Pokemon generation using GAN.
Dataset was adapted from https://github.com/msikma/pokesprite. Used Gen_7 sprite (as gmax sprites in Gen_8 differ in size). Cropped and centered to (50,50,3).
Tensorflow 2.4.1, Numpy 1.20.3, Matplotlib 3.3.2
A 2-layer convolutional GAN. 2 layers is sufficient as Pokemon sprites are consisted of mostly simple low-level features. Generator uses Relu activation. Discriminator uses LeakyRelu activation.
Weakness: Network might generates similar images especially the texture. This network is prone to mode collapse.
100 epochs | 200 epochs | 400 epochs | 1000 epochs |
---|---|---|---|
![]() |
![]() |
![]() |
![]() |
Leverage the Wasserstein distance primarily used to address mode collapse. Images generated has more variety. Both Generator and Discriminator use LeakyRelu activation. In this version, I made the network to train the discriminator more than the generator using "n_critic" following the original implementation.
100 epochs | 200 epochs | 400 epochs | 1000 epochs |
---|---|---|---|
![]() |
![]() |
![]() |
![]() |
- Due to the simplicity (low-level feature and low resolution) of dataset, a small network is sufficient. I had tried more complicated networks but the results are image blobs.

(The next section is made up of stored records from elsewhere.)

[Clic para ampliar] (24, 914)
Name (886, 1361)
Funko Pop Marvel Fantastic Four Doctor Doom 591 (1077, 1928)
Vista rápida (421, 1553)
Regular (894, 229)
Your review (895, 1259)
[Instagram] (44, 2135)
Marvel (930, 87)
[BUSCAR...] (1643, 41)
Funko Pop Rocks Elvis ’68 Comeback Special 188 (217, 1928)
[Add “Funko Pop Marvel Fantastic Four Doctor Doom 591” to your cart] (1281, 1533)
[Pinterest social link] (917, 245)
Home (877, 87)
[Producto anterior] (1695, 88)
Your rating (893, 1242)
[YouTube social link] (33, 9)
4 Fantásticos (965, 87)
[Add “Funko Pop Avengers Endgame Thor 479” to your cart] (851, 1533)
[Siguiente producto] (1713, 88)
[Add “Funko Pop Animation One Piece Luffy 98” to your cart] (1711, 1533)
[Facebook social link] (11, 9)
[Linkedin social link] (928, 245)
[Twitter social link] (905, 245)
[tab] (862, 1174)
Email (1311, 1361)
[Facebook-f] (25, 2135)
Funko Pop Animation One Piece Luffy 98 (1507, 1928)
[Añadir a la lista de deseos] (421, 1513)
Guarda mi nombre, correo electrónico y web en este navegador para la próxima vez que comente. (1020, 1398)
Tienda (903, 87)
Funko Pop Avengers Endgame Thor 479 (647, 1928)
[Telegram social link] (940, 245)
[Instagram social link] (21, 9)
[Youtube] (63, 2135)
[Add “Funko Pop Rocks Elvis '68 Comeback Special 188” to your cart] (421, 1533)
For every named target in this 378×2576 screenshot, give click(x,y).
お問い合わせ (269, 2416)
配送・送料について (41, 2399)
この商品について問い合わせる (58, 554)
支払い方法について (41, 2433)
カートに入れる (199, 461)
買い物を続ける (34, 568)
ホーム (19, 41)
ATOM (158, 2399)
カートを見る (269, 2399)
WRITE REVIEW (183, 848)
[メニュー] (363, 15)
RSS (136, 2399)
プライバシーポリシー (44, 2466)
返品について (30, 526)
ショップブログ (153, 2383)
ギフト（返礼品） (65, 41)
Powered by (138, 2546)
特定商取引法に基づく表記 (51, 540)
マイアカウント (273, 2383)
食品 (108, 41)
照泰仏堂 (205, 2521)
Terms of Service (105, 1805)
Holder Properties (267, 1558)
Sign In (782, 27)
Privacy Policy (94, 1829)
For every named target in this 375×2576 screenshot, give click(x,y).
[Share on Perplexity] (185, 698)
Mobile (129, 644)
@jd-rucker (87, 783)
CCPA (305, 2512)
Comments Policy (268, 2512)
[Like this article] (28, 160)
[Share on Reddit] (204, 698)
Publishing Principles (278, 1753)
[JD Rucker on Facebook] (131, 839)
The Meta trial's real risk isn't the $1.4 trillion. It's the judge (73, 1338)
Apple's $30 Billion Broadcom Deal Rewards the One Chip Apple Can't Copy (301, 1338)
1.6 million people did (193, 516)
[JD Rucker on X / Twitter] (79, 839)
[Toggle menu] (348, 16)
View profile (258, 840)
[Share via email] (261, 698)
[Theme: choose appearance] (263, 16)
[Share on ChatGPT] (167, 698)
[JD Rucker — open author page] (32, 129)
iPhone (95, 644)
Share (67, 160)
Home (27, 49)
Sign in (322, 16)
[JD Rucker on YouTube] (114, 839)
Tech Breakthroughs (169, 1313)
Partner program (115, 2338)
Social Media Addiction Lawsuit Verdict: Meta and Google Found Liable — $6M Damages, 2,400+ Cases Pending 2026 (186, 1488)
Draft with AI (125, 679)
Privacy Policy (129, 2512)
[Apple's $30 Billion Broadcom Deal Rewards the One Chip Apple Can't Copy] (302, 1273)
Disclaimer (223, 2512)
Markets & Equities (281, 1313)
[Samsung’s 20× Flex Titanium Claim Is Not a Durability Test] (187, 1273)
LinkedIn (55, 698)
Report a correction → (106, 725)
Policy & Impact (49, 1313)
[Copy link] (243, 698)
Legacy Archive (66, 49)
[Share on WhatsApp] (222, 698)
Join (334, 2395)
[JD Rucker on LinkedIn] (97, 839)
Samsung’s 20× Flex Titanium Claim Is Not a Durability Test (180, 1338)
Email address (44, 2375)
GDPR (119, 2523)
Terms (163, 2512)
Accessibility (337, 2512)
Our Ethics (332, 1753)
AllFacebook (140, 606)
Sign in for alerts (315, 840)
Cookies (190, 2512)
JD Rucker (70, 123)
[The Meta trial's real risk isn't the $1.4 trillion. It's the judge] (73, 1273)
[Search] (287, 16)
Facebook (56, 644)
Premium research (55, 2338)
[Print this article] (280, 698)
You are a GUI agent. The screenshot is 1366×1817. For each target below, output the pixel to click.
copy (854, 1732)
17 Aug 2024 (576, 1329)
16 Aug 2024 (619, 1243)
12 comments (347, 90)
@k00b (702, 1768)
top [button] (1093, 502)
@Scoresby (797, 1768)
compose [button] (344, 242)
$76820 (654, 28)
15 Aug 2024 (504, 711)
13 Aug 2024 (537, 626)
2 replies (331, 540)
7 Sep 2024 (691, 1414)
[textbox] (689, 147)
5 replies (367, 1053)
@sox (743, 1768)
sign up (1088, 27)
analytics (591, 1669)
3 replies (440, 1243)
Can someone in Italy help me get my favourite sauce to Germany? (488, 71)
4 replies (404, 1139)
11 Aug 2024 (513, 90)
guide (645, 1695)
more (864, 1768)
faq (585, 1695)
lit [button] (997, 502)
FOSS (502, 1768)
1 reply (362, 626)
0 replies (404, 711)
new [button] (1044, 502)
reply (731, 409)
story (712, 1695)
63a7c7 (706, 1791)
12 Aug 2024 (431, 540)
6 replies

- Image augmentation (in code "data_augmentation") is useful but too much of it will do more harm than good. Random brightness was not used as the background is white (will turn greyish when used).
- "random_normal_dimensions" for setting the dimension of noise is a hyperparameter. I found that adding a larger noise dimension doesn't show any performance improvement and stick with the current dimension.